[Items from a data source]
■ ■ ■

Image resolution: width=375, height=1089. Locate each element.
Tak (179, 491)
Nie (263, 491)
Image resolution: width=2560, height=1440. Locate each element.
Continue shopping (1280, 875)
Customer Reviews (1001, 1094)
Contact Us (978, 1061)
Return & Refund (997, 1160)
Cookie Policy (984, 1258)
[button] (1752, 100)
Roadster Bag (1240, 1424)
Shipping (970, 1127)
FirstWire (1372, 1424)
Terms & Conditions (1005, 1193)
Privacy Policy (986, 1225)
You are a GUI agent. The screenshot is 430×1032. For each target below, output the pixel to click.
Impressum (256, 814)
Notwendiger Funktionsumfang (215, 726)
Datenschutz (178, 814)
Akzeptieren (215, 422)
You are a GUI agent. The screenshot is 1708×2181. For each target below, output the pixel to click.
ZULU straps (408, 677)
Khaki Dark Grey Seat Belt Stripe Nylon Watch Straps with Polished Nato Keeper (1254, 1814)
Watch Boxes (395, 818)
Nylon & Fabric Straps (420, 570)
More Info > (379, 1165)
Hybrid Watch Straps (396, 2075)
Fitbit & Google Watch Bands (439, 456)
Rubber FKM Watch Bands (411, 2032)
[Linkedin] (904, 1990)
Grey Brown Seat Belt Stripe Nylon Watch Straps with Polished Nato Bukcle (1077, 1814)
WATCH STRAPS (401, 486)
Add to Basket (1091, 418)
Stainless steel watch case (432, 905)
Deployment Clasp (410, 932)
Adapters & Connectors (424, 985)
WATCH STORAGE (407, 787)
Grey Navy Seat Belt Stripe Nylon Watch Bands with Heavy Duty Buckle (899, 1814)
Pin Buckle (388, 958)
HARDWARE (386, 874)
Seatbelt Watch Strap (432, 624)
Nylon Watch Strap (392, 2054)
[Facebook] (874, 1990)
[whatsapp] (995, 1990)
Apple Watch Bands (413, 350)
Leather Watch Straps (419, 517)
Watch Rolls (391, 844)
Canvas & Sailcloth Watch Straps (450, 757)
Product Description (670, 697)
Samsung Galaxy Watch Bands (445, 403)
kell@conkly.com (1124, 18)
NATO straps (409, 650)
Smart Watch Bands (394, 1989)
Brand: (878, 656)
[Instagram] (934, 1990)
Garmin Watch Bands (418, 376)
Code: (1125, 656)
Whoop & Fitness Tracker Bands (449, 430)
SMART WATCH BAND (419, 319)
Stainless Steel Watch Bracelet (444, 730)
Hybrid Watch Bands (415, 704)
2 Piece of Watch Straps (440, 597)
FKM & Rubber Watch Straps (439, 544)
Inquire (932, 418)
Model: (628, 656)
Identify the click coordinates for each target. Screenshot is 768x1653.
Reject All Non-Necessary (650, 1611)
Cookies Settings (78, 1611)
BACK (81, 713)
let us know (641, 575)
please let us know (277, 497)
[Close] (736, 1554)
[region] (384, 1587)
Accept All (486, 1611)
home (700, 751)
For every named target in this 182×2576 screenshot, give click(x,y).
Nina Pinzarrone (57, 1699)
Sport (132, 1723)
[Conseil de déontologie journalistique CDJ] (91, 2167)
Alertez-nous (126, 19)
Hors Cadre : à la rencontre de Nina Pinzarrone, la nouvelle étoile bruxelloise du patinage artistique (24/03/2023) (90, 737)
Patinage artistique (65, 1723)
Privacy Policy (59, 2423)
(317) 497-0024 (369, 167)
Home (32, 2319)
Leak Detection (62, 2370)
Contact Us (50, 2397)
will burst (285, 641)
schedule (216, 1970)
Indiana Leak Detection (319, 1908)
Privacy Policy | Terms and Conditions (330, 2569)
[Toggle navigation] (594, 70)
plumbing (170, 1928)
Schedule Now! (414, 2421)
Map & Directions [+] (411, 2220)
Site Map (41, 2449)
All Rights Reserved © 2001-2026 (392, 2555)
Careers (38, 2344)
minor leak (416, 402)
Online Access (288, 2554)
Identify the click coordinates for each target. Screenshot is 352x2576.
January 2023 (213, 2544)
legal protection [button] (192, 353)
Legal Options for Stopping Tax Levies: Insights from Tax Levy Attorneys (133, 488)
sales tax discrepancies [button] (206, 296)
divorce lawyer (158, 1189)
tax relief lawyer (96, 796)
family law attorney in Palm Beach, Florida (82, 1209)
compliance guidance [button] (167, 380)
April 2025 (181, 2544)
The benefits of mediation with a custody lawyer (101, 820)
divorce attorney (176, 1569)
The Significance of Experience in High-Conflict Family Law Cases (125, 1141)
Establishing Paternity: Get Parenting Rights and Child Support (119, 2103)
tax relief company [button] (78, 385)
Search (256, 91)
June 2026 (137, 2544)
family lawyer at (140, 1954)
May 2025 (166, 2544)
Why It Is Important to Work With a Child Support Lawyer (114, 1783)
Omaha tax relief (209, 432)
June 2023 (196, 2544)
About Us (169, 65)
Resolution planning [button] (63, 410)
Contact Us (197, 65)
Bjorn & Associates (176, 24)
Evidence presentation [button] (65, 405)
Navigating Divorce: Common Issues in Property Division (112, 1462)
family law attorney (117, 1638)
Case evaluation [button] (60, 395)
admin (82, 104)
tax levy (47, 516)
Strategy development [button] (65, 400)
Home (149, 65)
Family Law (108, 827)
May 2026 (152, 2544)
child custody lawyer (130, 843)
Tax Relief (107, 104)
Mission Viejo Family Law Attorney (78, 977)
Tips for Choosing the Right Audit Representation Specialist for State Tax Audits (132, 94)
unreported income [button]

■ ■ ■

**TASK DETAILS:**
What is needed is an exact copy of the lines above, from the one containing "Careers (38, 2344)" through the one containing "Resolution planning [button] (63, 410)", with nothing added.

**EXERCISE SOLUTION:**
Careers (38, 2344)
minor leak (416, 402)
Online Access (288, 2554)
Identify the click coordinates for each target. Screenshot is 352x2576.
January 2023 (213, 2544)
legal protection [button] (192, 353)
Legal Options for Stopping Tax Levies: Insights from Tax Levy Attorneys (133, 488)
sales tax discrepancies [button] (206, 296)
divorce lawyer (158, 1189)
tax relief lawyer (96, 796)
family law attorney in Palm Beach, Florida (82, 1209)
compliance guidance [button] (167, 380)
April 2025 (181, 2544)
The benefits of mediation with a custody lawyer (101, 820)
divorce attorney (176, 1569)
The Significance of Experience in High-Conflict Family Law Cases (125, 1141)
Establishing Paternity: Get Parenting Rights and Child Support (119, 2103)
tax relief company [button] (78, 385)
Search (256, 91)
June 2026 (137, 2544)
family lawyer at (140, 1954)
May 2025 (166, 2544)
Why It Is Important to Work With a Child Support Lawyer (114, 1783)
Omaha tax relief (209, 432)
June 2023 (196, 2544)
About Us (169, 65)
Resolution planning [button] (63, 410)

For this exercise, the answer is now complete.